Un antirétroviral indiqué dans le traitement du VIH, le dolutegravir, est soupçonné de produire des malformations de l’enfant à naître lorsqu’il est pris pendant la grossesse. L’Agence européenne du médicament a lancé une investigation suite aux résultats d’une étude menée au Botswana. 

Le dolutegravir est un inhibiteur de l’intégrase autorisé en Europe depuis 2014. Il est administré seul sous le nom de Tivicay ou en association avec de la lamivudine et de l’abacavir sous l’appellation Triumeq.

La prise de ce médicament indiqué chez les patients séropositifs au VIH est pointée du doigt dans le risque de malformation du tube neural ou spina bifida. Une étude menée au Botswana chez 11 558 femmes a en effet montré que ce risque était de 4 sur 426 contre 14 sur 11 173 chez les patientes prenant un autre antirétroviral.

Ces observations font partie de résultats préliminaires communiqués par les chercheurs. Les conclusions définitives de ce travail sont attendues pour la fin de l’année.

Préférer un autre traitement

L’Agence européenne du Médicament (EMA) a donc lancé une investigation à ce sujet. En attendant les résultats, elle recommande de ne pas prescrire ce traitement aux femmes souhaitant tomber enceintes.

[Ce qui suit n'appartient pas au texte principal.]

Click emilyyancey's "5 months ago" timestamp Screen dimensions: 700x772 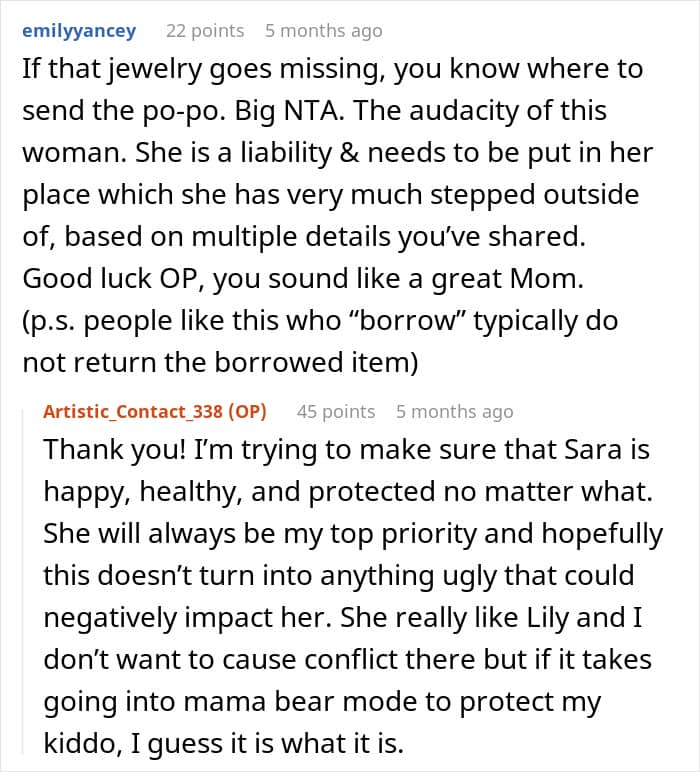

Pour autant, il est déconseillé aux patientes d’arrêter leur traitement sans avis médical.

A noter : « le spina-bifida est une malformation provoquée par le mauvais développement de la colonne vertébrale et de la moelle épinière dans l’utérus, laissant une ouverture dans la colonne vertébrale », décrit l’hôpital pour enfants de Toronto (Canada).